PROBLEM REQUIREMENTS: Could you change "shield" to "badge" in the lines starting with the one containing "Task: Click shield icon beside Score: 144" and going on through the one containing "Action: (406, 225)", keeping all else unchanged and leaving the pictures out?

DATA IN THIS EXERCISE:
━━━━━━

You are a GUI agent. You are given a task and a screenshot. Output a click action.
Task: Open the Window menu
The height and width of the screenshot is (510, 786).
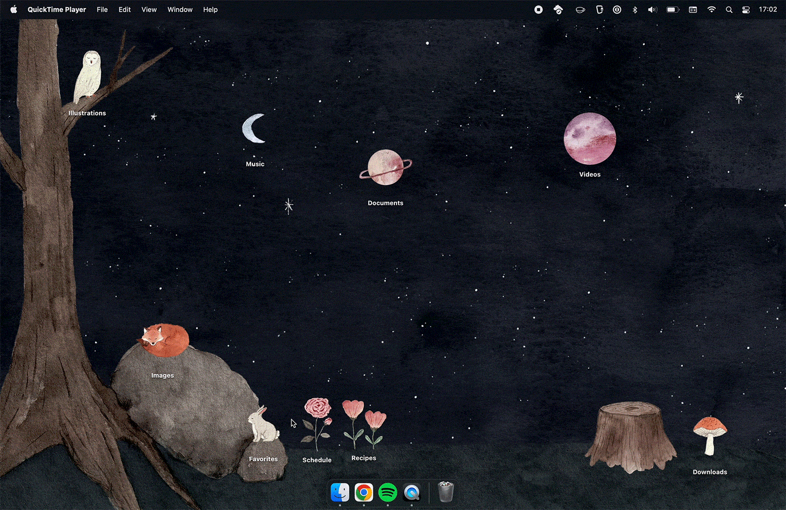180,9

━━━━━━

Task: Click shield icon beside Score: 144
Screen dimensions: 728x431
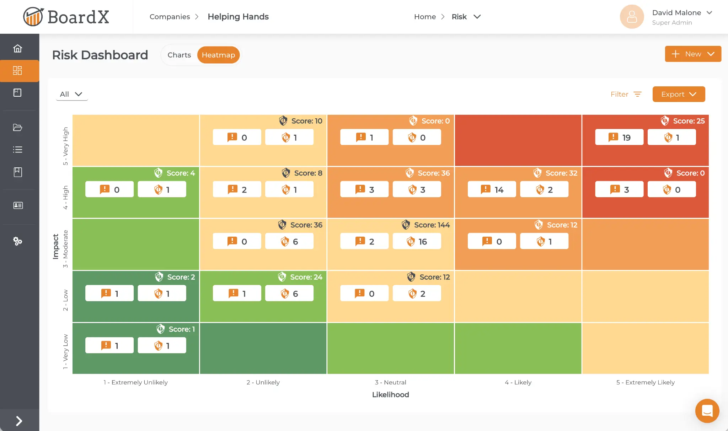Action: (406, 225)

━━━━━━

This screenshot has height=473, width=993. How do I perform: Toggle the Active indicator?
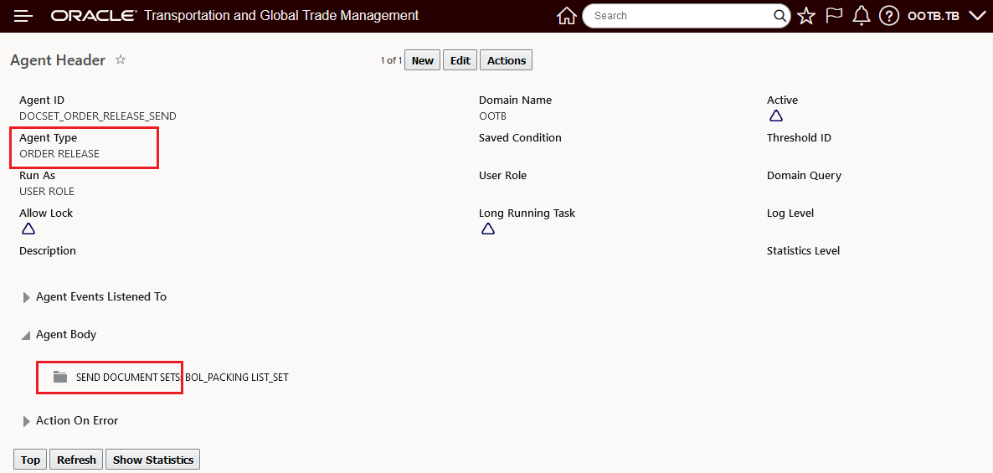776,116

━━━━━━

SOLUTION TO THE EXERCISE:
Task: Click badge icon beside Score: 144
Screen dimensions: 728x431
Action: (406, 225)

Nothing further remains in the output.